Feeling the pinch of the Depression, Vogel left the Art Institute in 1940, and was accepted on the WPA Easel Project. This allowed him the luxury of drawing and painting from dawn to dusk. The freedom to paint at all hours focused his interest on the seemingly endless variations of light and atmosphere. With unlimited use o f a model, he produced thousands of figure drawings until, eventually freed from the necessity of working from life, he began to paint purely from his imagination.

In 1942, Vogel moved to Dallas. In 1941, while he was still living in Chicago, the Dallas Museum of Fine Arts had given Vogel a one-person show; in 1943, shortly after his arrival in Dallas, it gave him another. While working first as a set designer and then as technical director at the Dallas Little Theater, Vogel spent his free time at the easel. During the I940's he gained recognition in the art community by promoting the work of fellow artists and winning coveted purchase awards and prizes in the Texas General and Allied Arts Exhibitions for his own paintings.

In 1951, Vogel and his wife Peggy, along with Dallas arts patron Betty McLean, opened the Betty McLean Gallery. It was the first gallery in Texas to deal in modern art on an international level. In 1954, the Vogels moved the gallery to a five-acre site north of Dallas and renamed it Valley House Gallery. A new home and studio were built on the site, and were later surrounded by a sculpture garden. The new setting at Valley House deeply inspired Vogel, serving as a source for ideas, and providing a place of serenity and contemplation.

Vogel's work is characterized by his love of color, and his fascination with the changing qualities of light. A favorite subject, often revisited during the latter part of his career, is the greenhouse. He first experimented with this subject in 1976, and began using it in earnest in 1978. Having worked in a hothouse during his youth, he found it a natural subject for exploring the effects of atmosphere, light, and color. Like Monet's pond at Giverny, Vogel's greenhouses have become his signature: an imaginary place of endless fascination.

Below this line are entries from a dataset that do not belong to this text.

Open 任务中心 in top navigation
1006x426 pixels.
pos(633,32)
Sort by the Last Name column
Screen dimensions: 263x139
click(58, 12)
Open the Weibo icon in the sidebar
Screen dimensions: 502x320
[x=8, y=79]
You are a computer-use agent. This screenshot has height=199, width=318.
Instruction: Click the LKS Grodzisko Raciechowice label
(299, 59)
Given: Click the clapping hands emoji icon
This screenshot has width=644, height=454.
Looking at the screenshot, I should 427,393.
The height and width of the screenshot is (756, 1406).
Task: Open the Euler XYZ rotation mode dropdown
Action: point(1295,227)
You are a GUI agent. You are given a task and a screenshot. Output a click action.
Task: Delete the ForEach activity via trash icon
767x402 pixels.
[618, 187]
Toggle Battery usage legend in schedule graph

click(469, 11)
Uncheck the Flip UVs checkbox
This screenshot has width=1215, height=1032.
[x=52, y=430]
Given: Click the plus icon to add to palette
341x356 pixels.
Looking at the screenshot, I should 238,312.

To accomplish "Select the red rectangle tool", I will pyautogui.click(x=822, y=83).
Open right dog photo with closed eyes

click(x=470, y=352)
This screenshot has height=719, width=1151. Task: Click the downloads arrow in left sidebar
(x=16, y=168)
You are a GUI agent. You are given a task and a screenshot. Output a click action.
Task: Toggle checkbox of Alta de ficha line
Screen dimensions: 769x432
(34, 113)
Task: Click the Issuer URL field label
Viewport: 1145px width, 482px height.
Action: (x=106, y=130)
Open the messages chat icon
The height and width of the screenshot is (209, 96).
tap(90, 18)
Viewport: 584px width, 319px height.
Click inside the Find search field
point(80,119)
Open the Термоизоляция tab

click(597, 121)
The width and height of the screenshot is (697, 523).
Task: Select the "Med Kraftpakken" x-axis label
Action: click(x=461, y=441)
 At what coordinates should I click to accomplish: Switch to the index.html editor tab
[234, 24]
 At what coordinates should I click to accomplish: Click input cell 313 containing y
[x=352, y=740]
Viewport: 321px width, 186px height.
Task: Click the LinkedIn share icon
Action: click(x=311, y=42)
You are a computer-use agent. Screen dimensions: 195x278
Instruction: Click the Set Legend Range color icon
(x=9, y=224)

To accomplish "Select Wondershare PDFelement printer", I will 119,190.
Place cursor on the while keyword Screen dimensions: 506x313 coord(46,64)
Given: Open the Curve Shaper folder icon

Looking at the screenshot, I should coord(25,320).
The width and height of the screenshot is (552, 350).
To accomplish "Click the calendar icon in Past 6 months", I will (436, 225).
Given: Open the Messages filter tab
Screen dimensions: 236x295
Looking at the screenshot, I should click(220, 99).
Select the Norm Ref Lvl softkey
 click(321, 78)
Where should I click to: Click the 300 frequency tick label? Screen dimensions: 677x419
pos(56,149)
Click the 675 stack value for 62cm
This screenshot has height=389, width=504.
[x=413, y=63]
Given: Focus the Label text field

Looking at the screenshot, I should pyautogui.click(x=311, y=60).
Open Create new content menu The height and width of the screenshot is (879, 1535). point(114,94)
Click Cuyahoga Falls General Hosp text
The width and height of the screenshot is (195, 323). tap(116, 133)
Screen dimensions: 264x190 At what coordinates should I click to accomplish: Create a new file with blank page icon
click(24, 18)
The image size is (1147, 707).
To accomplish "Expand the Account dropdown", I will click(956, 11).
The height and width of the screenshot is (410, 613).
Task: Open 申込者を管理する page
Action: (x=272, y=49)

Vogel produced many catalogues for the gallery but he had never written for himself. In 1989, he penned two autobiographical short stories and published them under the title Charcoal and Cadmium Red. He found writing to be as challenging a process as painting. Now in his early eighties, author f eight works of both fiction and non-fiction, he writes and paints with equal intensity.

Donald Vogel's paintings reflect his zeal for finding joy and beauty in life, and his interest in sharing pleasure and a sense of well-being with his viewers. Endorsing this philosophy, many of his patrons have chosen to live with more than one of his paintings. This recognition of his efforts has strengthened his resolve and fueled his optimistic approach to life. Vogel entreats us to "rejoice and celebrate each new day, knowing it is a gift in itself, and produce something of worth to be shared. That is the life that has served this artist's pilgrimage."